# TUGAS 1
Jawab pertanyaan berikut berdasarkan teks tentang kawa daun.
(a) Dari bahasa apa kata "kahwa" berasal, dan apa artinya?
(b) Dalam wadah apa minuman kahwa daun disajikan?
(c) Berapa lama daun kopi disangrai?
# TUGAS 2
Sebutkan secara berurutan setiap tahap pengolahan daun kopi menjadi Kawa Daun yang dijelaskan dalam teks tentang kawa daun.

# KUTIPAN DOKUMEN

Kawa Daun, Kuliner Lokal yang Harus Dipopulerkan ke Wisatawan

Batusangkar, integritasmedia.com - KAHWA (kopi) daun merupakan produk kuliner lokal dari Sumatera Barat. Diketahui, kata kahwa berasal dari bahasa Arab yang artinya "kopi" Kahwa Daun yang diseduh dengan air panas menghasilkan minuman yang disebut minuman kahwa daun dalam masyarakat di Sumatera Barat menyebut dengan nama "aia kawa". Minuman kahwa daun disajikan dengan wadah dari batok kelapa (tempurung) dan dituangkan dari tempat penyimpannya berupa "perian bambu" dengan tutupnya dari "ijuk".


Yang paling umum di kosumsi dari tanaman kopi adalah bagian biji yang diolah menjadi bubuk kopi dengan citarasa yang luar biasa. Bagian-bagian lain dari tanaman ini bukanlah sesuatu yang cukup “wajar” untuk dikonsumsi. 

Namun, masyarakat Minang seperti di Nagari Pasie Laweh, Kecamatan Sungai Tarab, Tanah Datar dan sebahagian besar daerah Sumatera Barat memiliki cara tersendiri untuk mengolah tanaman kopi tersebut untuk di kosumsi.


Di Pasie Laweh, daun kopi biasa diolah menjadi minuman yang kenikmatannya tidak kalah dengan kopi pada umumnya. Berasal dari tanaman kopi, minuman ini diolah seperti cara mengolah teh. Disinilah letak keunikan Kawa Daun, demikian nama minuman tersebut, di nagari yang pernah dihantam galodo besar Marapi tahun 1979 silam.


Cerita ini pernah dituturkan Etek Sunah (almarhumah) penjual daun kopi kering, warga Jorong Babussalam Pasie Laweh kepada integritasmedia saat bertandang ke "parak" kopinya di ladang sumua. Katanya, munculnya minuman Kawa Daun ini dampak dari penindasan yang dilakukan oleh kaum kolonial yang berkuasa saat itu. Pada masa penjajahan, seluruh hasil panen buah kopi yang berasal dari Ranah Minang diekspor ke luar negeri. Kopi merupakan salah satu komoditi yang bernilai tinggi di Eropa, dan. tidak meninggalkan satu biji pun di daerah jajahannya.


Akibat dari kebijakan tersebut, warga pribumi tidak mendapat kesempatan untuk menikmati minuman hasil seduhan buah kopi. Mereka hanya boleh menanam, namun tidak bisa mencicipi. Namun, "tak kayu janjang dikapiang, tak ameh bungka diasah". Mereka mengakalinya dengan menyeduh daun kopi yang dipercaya masih mengandung kafein, dengan cita rasa tidak kalah dengan olahan bijinya.

Kawa Daun diolah sama seperti cara mengolah daun teh. Daun kopi awalnya akan dikeringkan terlebih dahulu, lalu disangrai selama 12 jam. ketika akan diminum, daun yang sudah disangrai ini akan dicampur dengan air dingin lalu dijerang hingga airnya mendidih.

# DATA TERSEDIA
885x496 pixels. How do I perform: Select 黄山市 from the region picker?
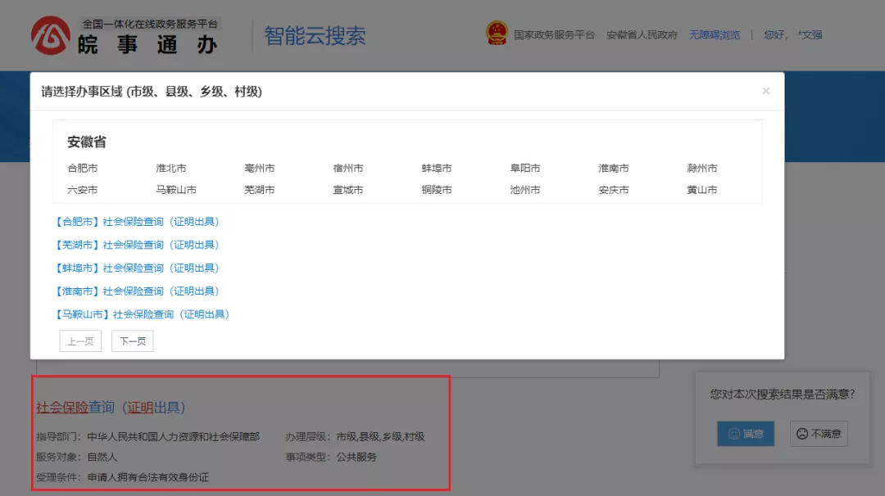pos(701,189)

# PENYELESAIAN 1
(a) Bahasa Arab, artinya "kopi".
(b) Batok kelapa (tempurung).
(c) 12 jam.

# PENYELESAIAN 2
1. Daun kopi dikeringkan terlebih dahulu.
2. Daun disangrai selama 12 jam.
3. Menjelang diminum, daun yang sudah disangrai dicampur dengan air dingin.
4. Campuran itu dijerang hingga airnya mendidih.